● **Excerpted text**
The disposition effect refers to investors' tendency to sell winning stocks too early and hold losing stocks too long. For small-cap stocks, their higher price volatility may prompt investors to sell when profitable, preventing prices from fully reflecting intrinsic value. Conversely, investors may hold onto losing stocks due to psychological reluctance to realize losses, leading to undervaluation over time. When market conditions or investor sentiment shift, small-cap stock prices adjust, manifesting the size effect. For large-cap stocks, investors exhibit more rational disposition behavior, contributing to differences in market performance. Odean empirically showed that investors are more likely to sell winning stocks [11]. In China, retail investors are 15% more likely to sell small-cap stocks after a 10% gain compared to large-cap stocks, leading to long-term undervaluation of small-cap stocks [12].

● **Document and screenshot pointing entries**
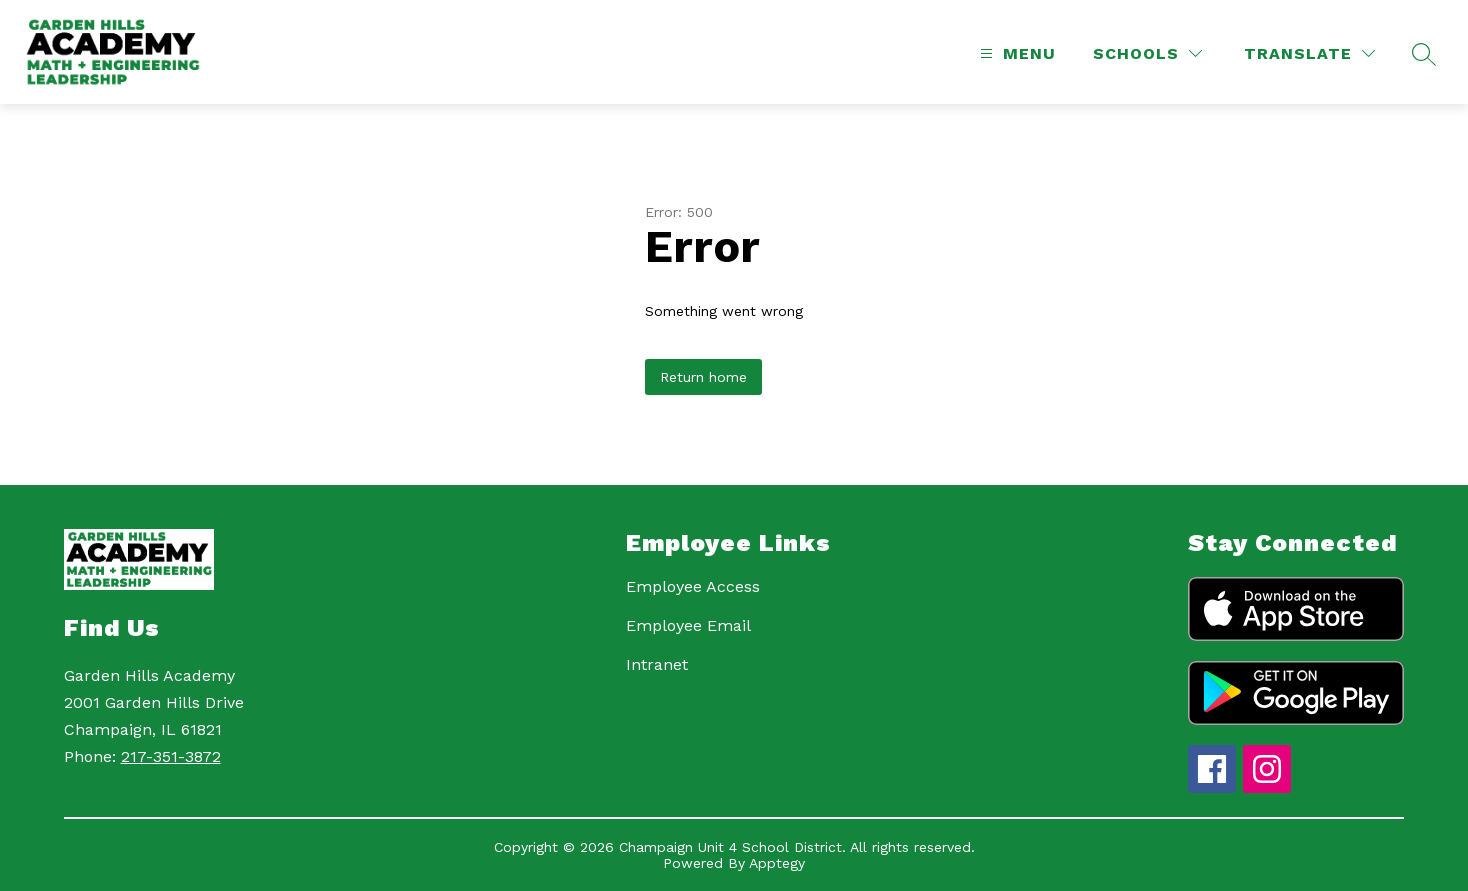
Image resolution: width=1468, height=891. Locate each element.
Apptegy (777, 863)
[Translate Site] (1309, 53)
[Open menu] (1015, 53)
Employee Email (688, 625)
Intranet (657, 664)
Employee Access (693, 586)
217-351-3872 (171, 756)
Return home (703, 377)
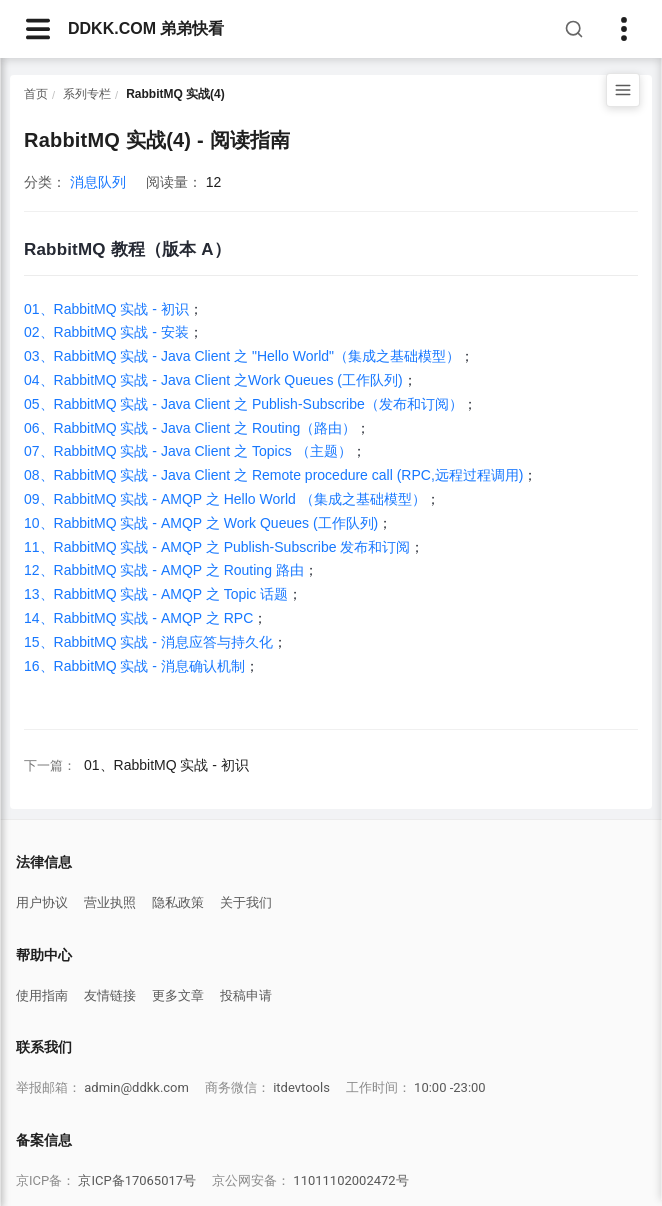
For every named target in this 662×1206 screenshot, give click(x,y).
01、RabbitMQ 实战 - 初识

● **Goals**
**A.** In the text on the disposition effect, why might investors hold onto losing small-cap stocks, and what does this lead to?
**B.** Write out everything in the listing from the line containing "[Open menu] (1015, 53)" down through the end of the listing, leaving out the pictures.

● **Full solutions**
**A.** Investors hold onto losing small-cap stocks because they are psychologically reluctant to realize losses. Over time, this leads to the stocks being undervalued.

**B.**
[Open menu] (1015, 53)
Employee Email (688, 625)
Intranet (657, 664)
Employee Access (693, 586)
217-351-3872 (171, 756)
Return home (703, 377)
For every named target in this 662×1206 screenshot, give click(x,y).
01、RabbitMQ 实战 - 初识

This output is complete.